For the recent Tolkien Reader Day, I picked up the first of Christopher Tolkien’s ‘History of Middle Earth’ series.

It takes a bit of unpacking.

This is largely the earliest versions of some of the earliest stories. However, while the initial writing project of these was abandoned, most of these stories weren’t abandoned. Much was later rewritten, and cleaned up versions of that are in The Silmarillion. So, there’s not a lot truly new to the reader to unearth.

And yet, it’s not the same, and I found it largely more comprehensible than much of the comparable sections of The Silmarillion. That may be because Christopher Tolkien is there to hold my hand with lots of commentaries between stories.

And, liking history and process, seeing first/second drafts, and some history of the thinking behind these stories is of interest to me. Reading-wise, the main problem is “The Cottage of Lost Play” is a slog. After that, I found the narrated stories of the pre-history of the world, and the interstitial bits worked very well for me, and I actually enjoyed reading those parts.
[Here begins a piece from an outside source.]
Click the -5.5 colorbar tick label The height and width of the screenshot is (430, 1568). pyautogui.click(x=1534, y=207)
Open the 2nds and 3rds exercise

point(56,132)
I think one of the most interesting things is that all along, The Hobbit and LotR are supposed to be happening in some long-lost past of our world. But frankly, you can’t tell, there’s no real connection. Here, this conceit is still at the surface, and Eriol is just enough to tie this large structure to our Earth. Also, some of the echoes of Germanic and Nordic myth are stronger here, and it feels just a bit more connected those long-gone and overgrown signposts. In a real sense, LotR indeed has nothing to do with our past. I started in some of the same places (here), and then grew in its own direction, and became more than that simple concept.

In a general reading sense, it’d be hard to recommend this. Certainly not in any pure entertainment sense; stick with the later, polished works for that. But, there is enough magic here that if you’d like to take a look behind the curtain, this is a good exploration of the start of J.R.R. Tolkien’s quest.